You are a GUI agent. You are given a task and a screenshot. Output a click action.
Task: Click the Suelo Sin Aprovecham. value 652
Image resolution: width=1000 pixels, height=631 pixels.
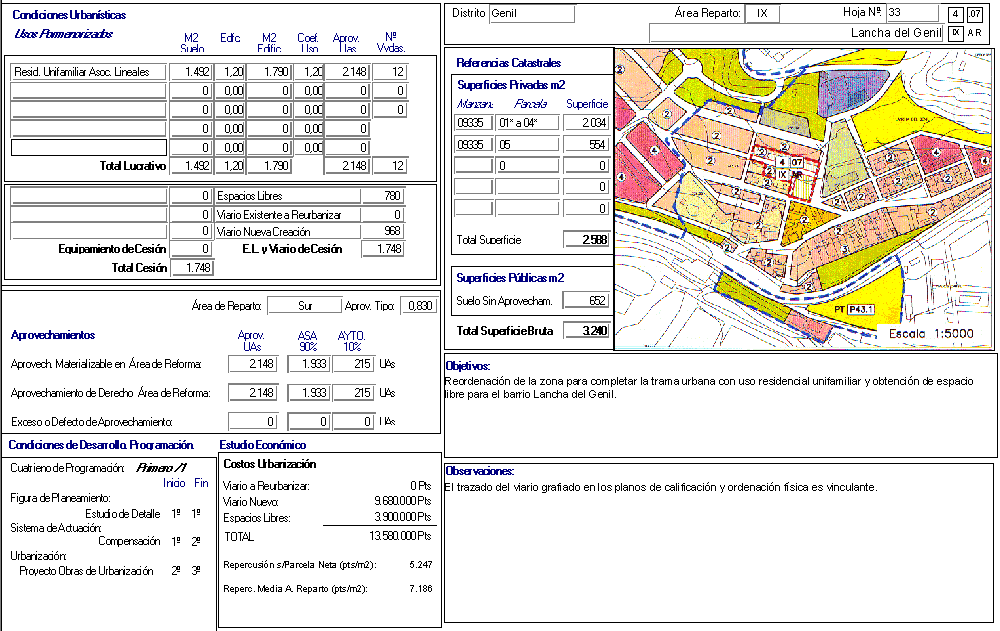coord(586,300)
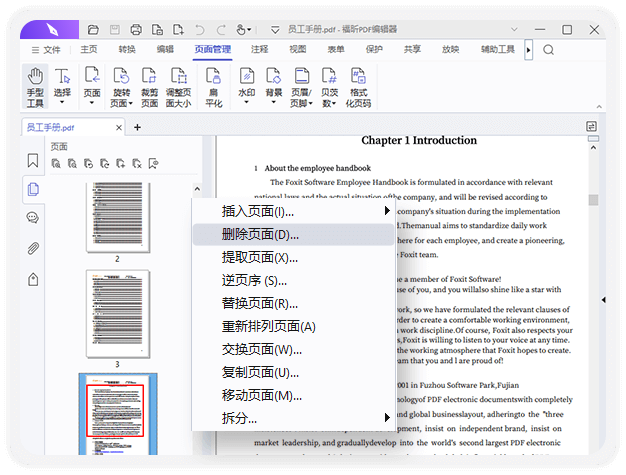The width and height of the screenshot is (626, 475).
Task: Open the Attachments paperclip panel
Action: click(x=33, y=248)
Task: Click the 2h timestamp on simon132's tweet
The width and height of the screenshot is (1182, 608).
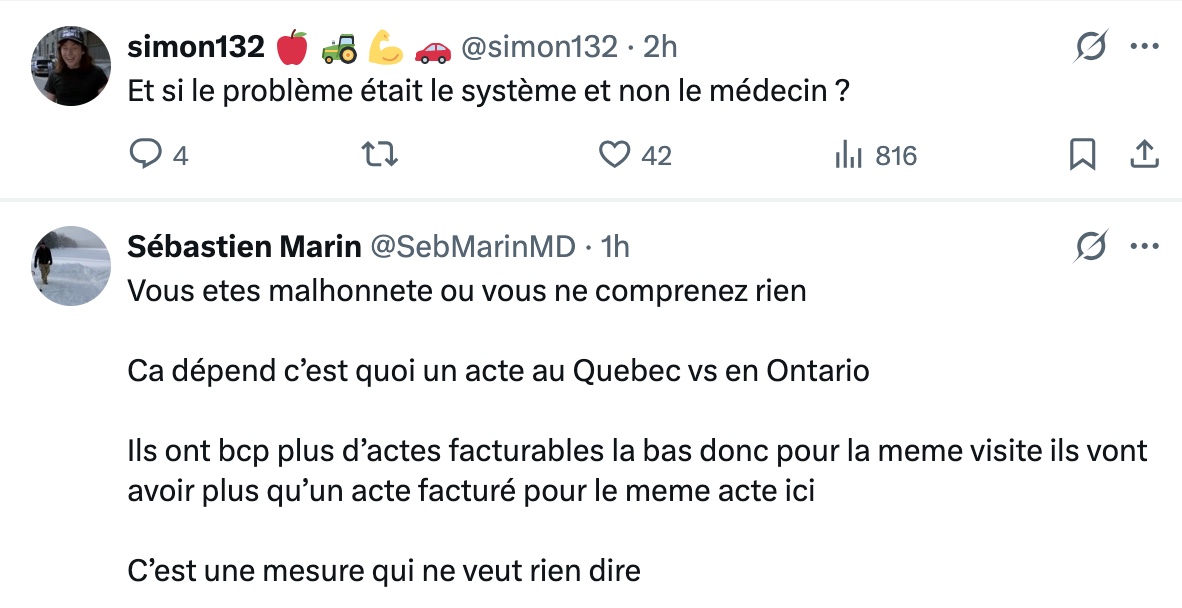Action: coord(661,47)
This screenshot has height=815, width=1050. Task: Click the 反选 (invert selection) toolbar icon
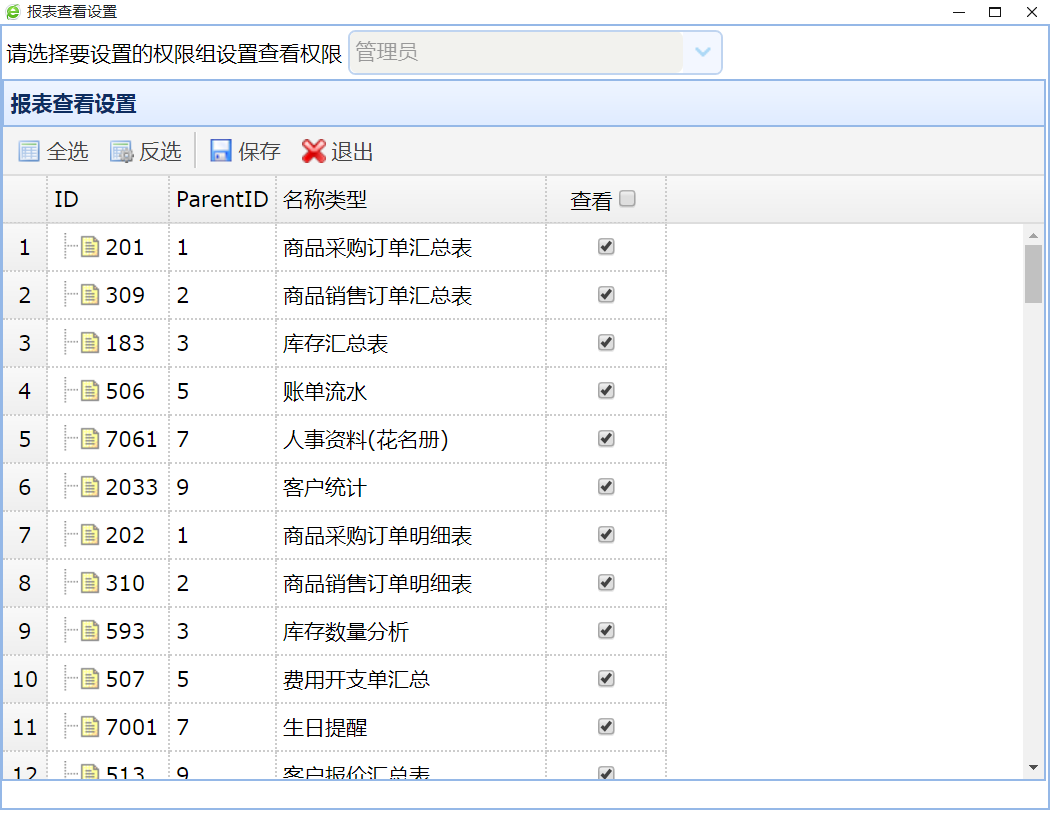(x=121, y=151)
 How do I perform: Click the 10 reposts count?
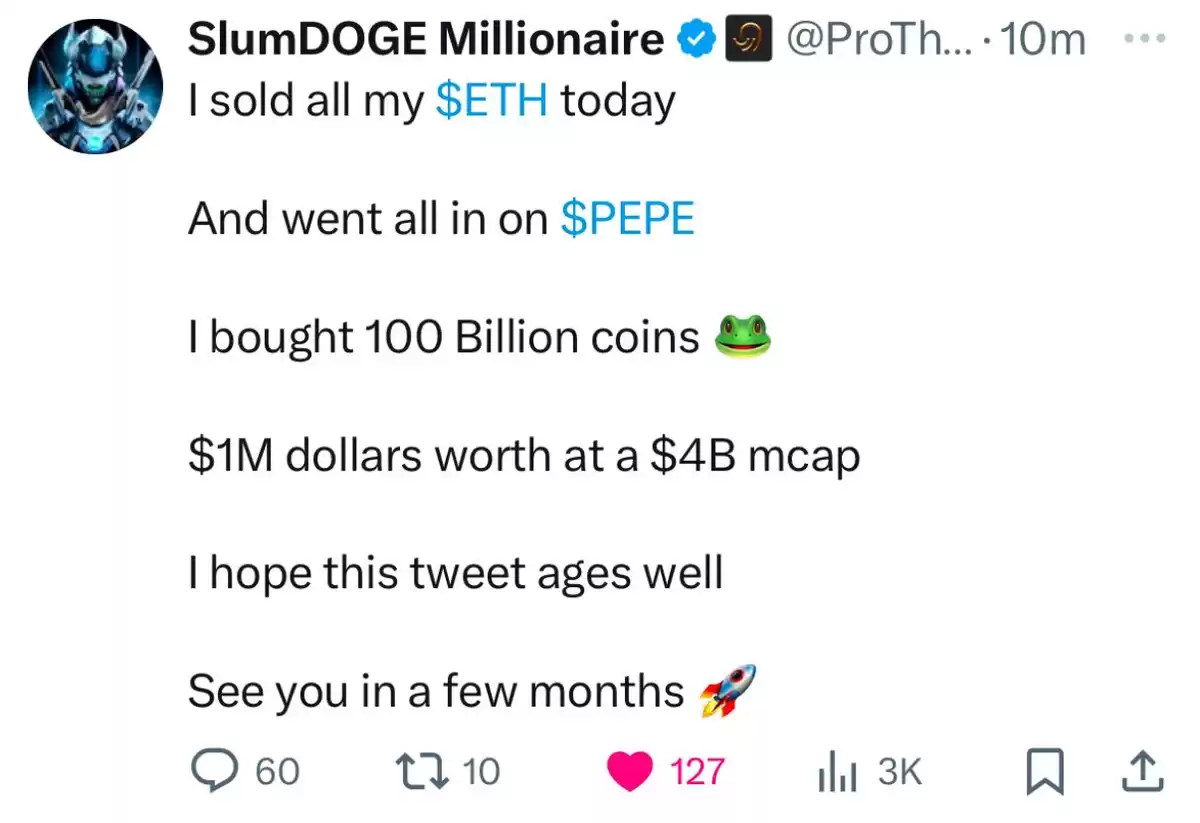click(482, 772)
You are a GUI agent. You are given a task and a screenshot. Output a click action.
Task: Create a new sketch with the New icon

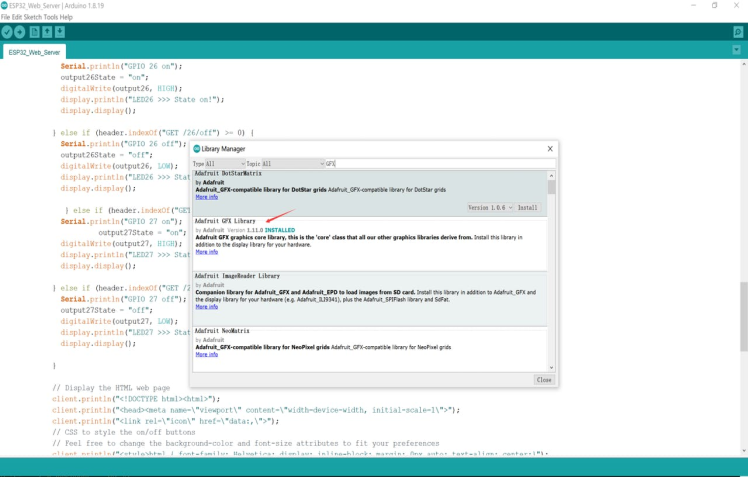35,32

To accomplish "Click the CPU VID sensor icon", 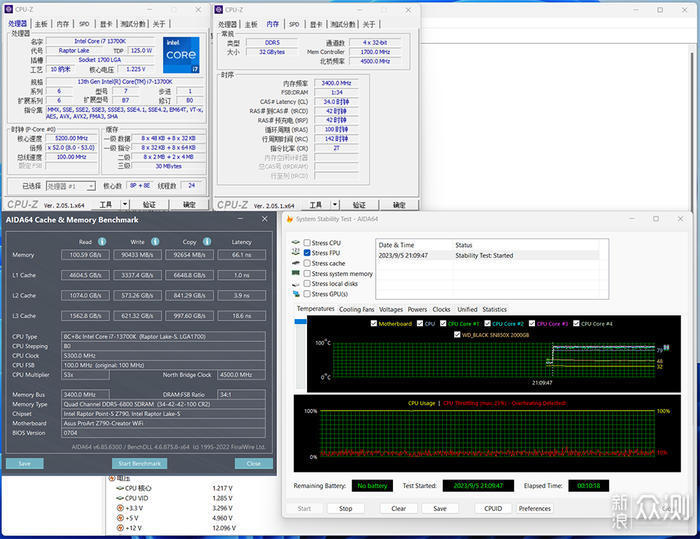I will 121,498.
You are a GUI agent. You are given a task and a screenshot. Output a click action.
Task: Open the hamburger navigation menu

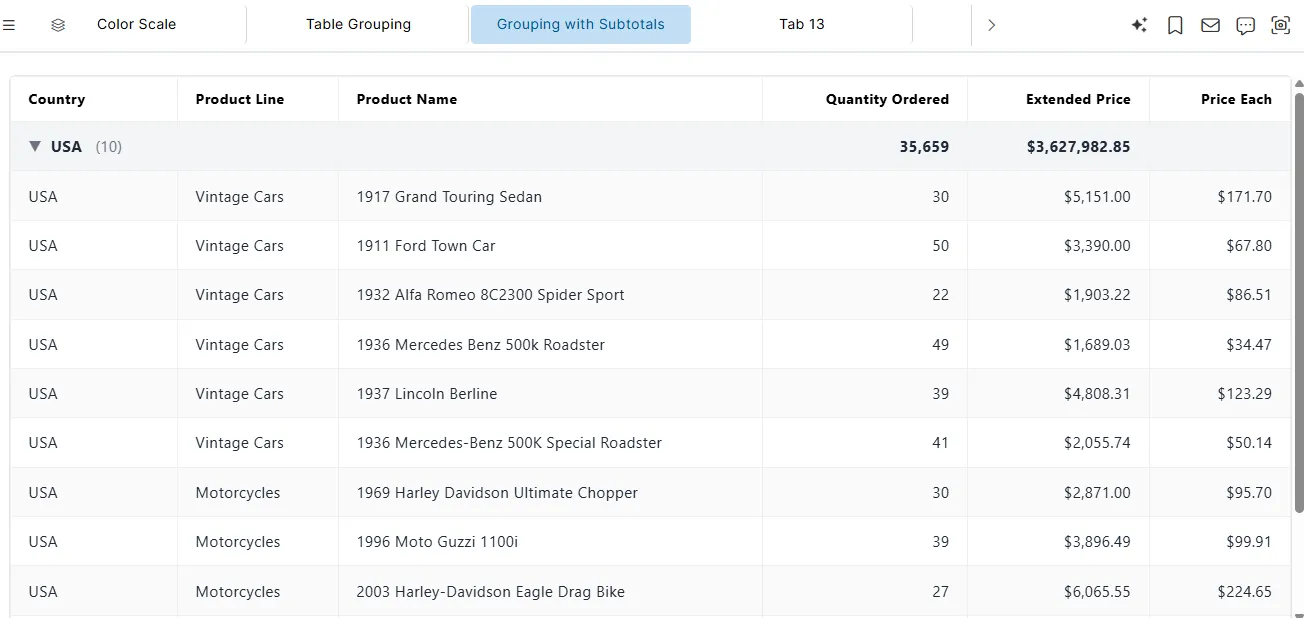[x=11, y=25]
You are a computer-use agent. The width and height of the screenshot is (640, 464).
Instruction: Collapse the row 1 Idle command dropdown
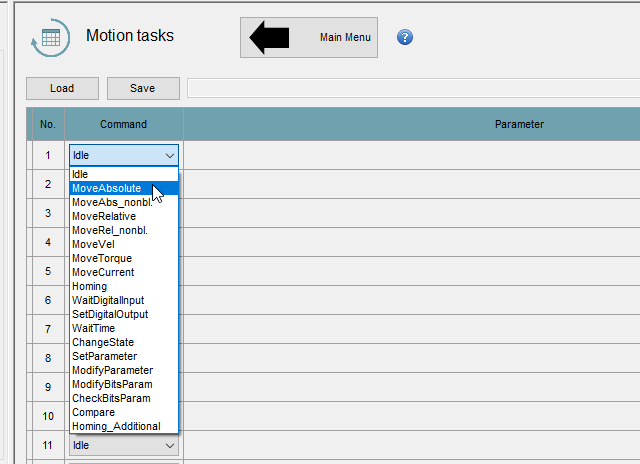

- - -

— WHAT THE EXERCISE ASKS —
Please restate, word for word, the lines from the one with "Task: Open the hamburger navigation menu" through the final line of the material, both included, and omit the pictures.

— SOLVED PROBLEM —
Task: Open the hamburger navigation menu

[x=11, y=25]
You are a computer-use agent. The width and height of the screenshot is (640, 464).
Instruction: Collapse the row 1 Idle command dropdown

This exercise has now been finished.